Wednesday, April 16, 2008

Alfalfa Hay, Once More

Grandpa Wasden's stack yard.  The Jackson Fork was probably one of the last ones in the entire area still in use in the early 1950s.  A large wicked heavy pronged fork hung from the cable on top of the triangle on the Jackson Fork.  Pet and Babe were used to raise the pulley, lifting a load of hay from the hay wagon, which Dad usually did, and then Grandpa Wasden was usually on the haystack when I helped with haying, where he pulled a rope to move the fork load of hay over to the stack, positioned it, and then tripped the load to dump on the stack.  One time while I was driving Pet and Babe to raise the fork, the fork was lowered instead of raised, burying Grandpa.  I was frightened to death, but he came out from under the hay laughing.  You can see from the height of the ladder how high Grandpa, in his seventies and early eighties, climbed to cut layers of hay with a serrated hay knife to fork down to the ground to be moved to the mangers to feed the cows.
Grandpa Wasden with Pet and Babe hitched to the hay wagon.

Dad turning the corner while mowing hay with the old John Deere.  I don't know how Dad managed to keep this tractor running, or how many times I went with him to Garland to Burke's Blacksmith Shop to repair the sickle.  Pheasants, unfortunately, often ran into the sickle blades.  Few smells are as nostalgic or as wonderful as the smell of new mown hay in full purple blossom.
This load of hay got unloaded in a hurry when the wagon tipped over.  This ancient haywagon was built by Grandpa Wasden and used for decades, with patches evident on the floor of the wagon.  This wagon was used for hauling everything that needed hauling around the farm, pulled by Pet and Babe.

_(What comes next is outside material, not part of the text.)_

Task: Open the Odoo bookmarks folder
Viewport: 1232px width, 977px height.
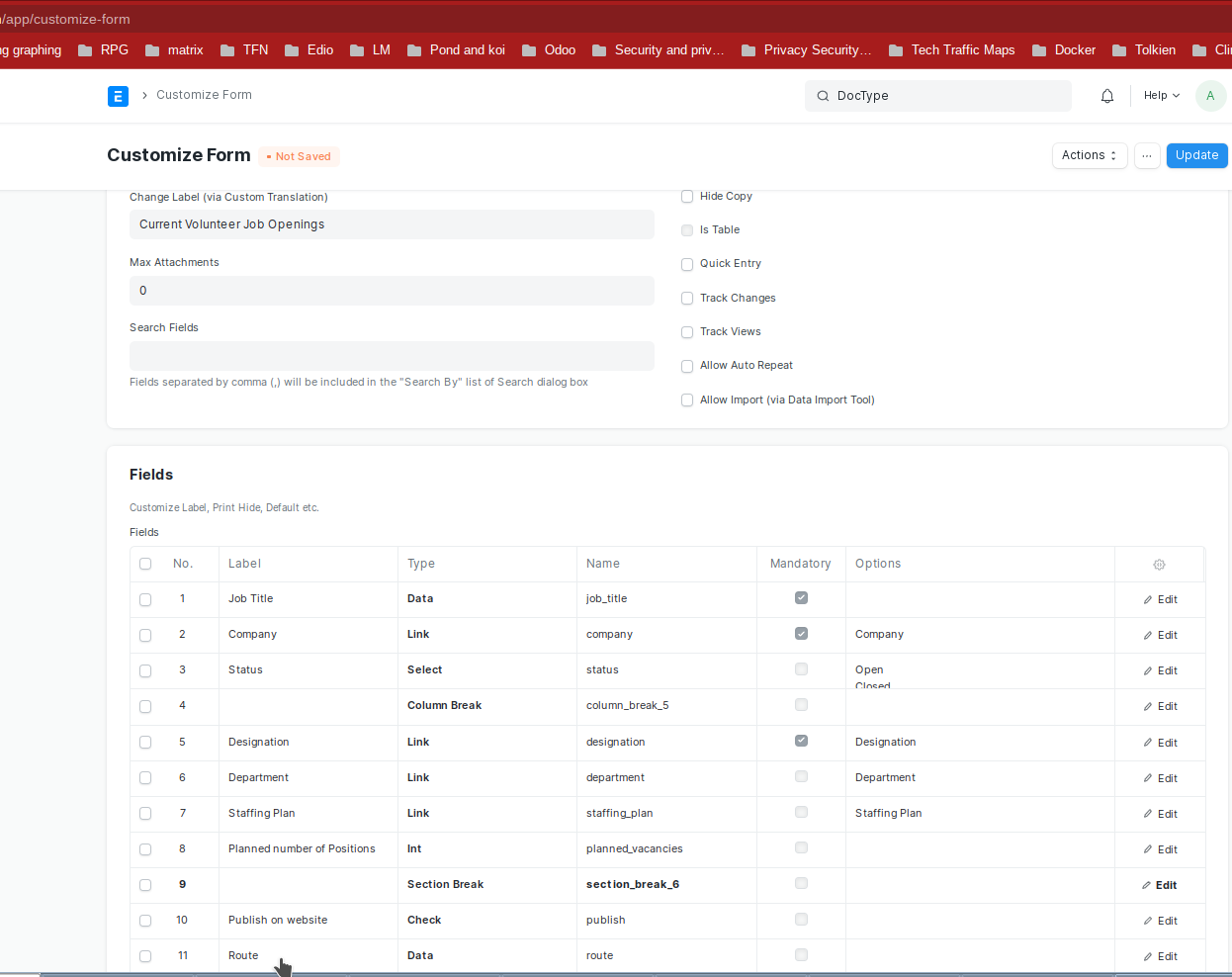Action: coord(549,50)
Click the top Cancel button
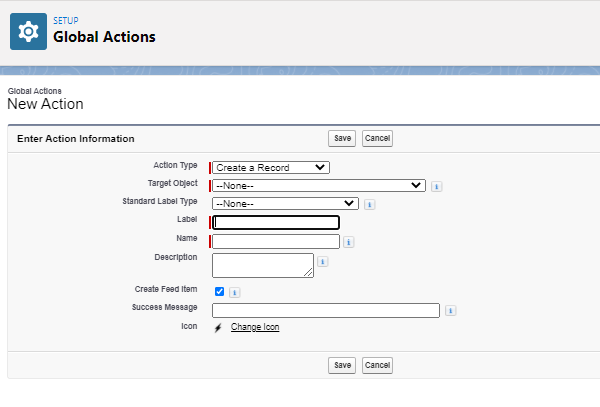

Hay that has been windrowed to dry before being picked up by the hayloader on the back of the hay wagon.  This field is just to the east of Grandpa Wasden's home place.  
The tractor shed is on the left, then the granary, then the machine shed, then, across the open area, the blacksmith shop obscuring the garage, and then the Wasden house.  Nothing was fancy on the Wasden farmstead, but everything was neat and orderly.  During my high school years, my job was to drive the tractor pulling the "side-delivery rake", which raked the hay to the side of the rake in neat windrows.  You just prayed that it wouldn't rain heavily and spoil the hay before it got dry and hauled to the stackyard at Grandpa's and then to our farmyard for our share of the hay.


Ann said...

Are you saying that Grandpa climbed up the Jackson Fork up to the point in the first picture. It looks as though there are cross pieces nailed to the one side of the highest triangle - is that what he climbed? Amazing!!!! These pictures are great. They really show the whole process. One of the things I remember about this process is a time when the wagon tipped before everything was hooked up. Mother had a discussion with me a little later about the language I had just heard and that I should not repeat it! The smell of freshly cut alfalfa is certainly a reminder of our Penrose home.

Elizabeth said...

Later, when I drove the tractor with Dwight on the hay wagon to distribute the hay evenly as it came off the loader, I turned a corner too sharply, and Dwight had to holler at me to stop and back up so that he (and the hay) wouldn't turn over. Then there was the time a snake came up with the hay, and he threw it at me. Yuck! Mostly, haying was a pleasant experience for me until Dad began baling it. Then, it was the tractor with a forklift that loaded the bales, and Steve and I were supposed to stack it. That was the summer that Steve was only 9, and those 25-pound bales were really tough for him. That was not as pleasant as driving the tractor.

Ann said...

Another memory I have is of Pet and Babe. Steve and I were allowed to ride the horses - bareback of course. The horses were so big that I would climb up on the gate over by the shop to climb on Babe's back - that was "my" horse. It was so much fun. I think we got to ride them after we cornered one of the escaped Jones Shetland ponies in the cow corral and tried to ride it. We had a hard time believing Dad when he told us the Shetland pony was mean. Why was it Steve and me who got into all this trouble? I think he led the way and I just followed along. And Judy was smart enough to know better than to try some of the crazy things Steve and I tried.

Dwight said...

No, he didn't climb up the Jackson Fork although someone may have had to if the pulley on top ever needed repaired. I don't know what was meant about language. If anything was said, it was just spoken in the native Penrose tongue. We older children were always good and well behaved and never got in continuous trouble like the small children.

Ann said...

By Penrose native tongue, may I assume you are referring to words such as "dedikin", wizzled, etc.?

Judy said...

We had the better life than those who do the boring hay harvests of today. Your photos transport us all back to the hay field, back to the hay yard, and back to the horse corral. Aha, yes, the pungent smell of horse manure on a warm summer day. Thank you for telling the illustrated story which will be fun to share with our children and down the line.

Anonymous said...

Stumbled on your blog -- a joy! Was looking for pix of those alfalfa rigs. Your Ann & Steve picture is a museum-piece, I'd say professionally. (

Congrats on a sweet site shared w the world.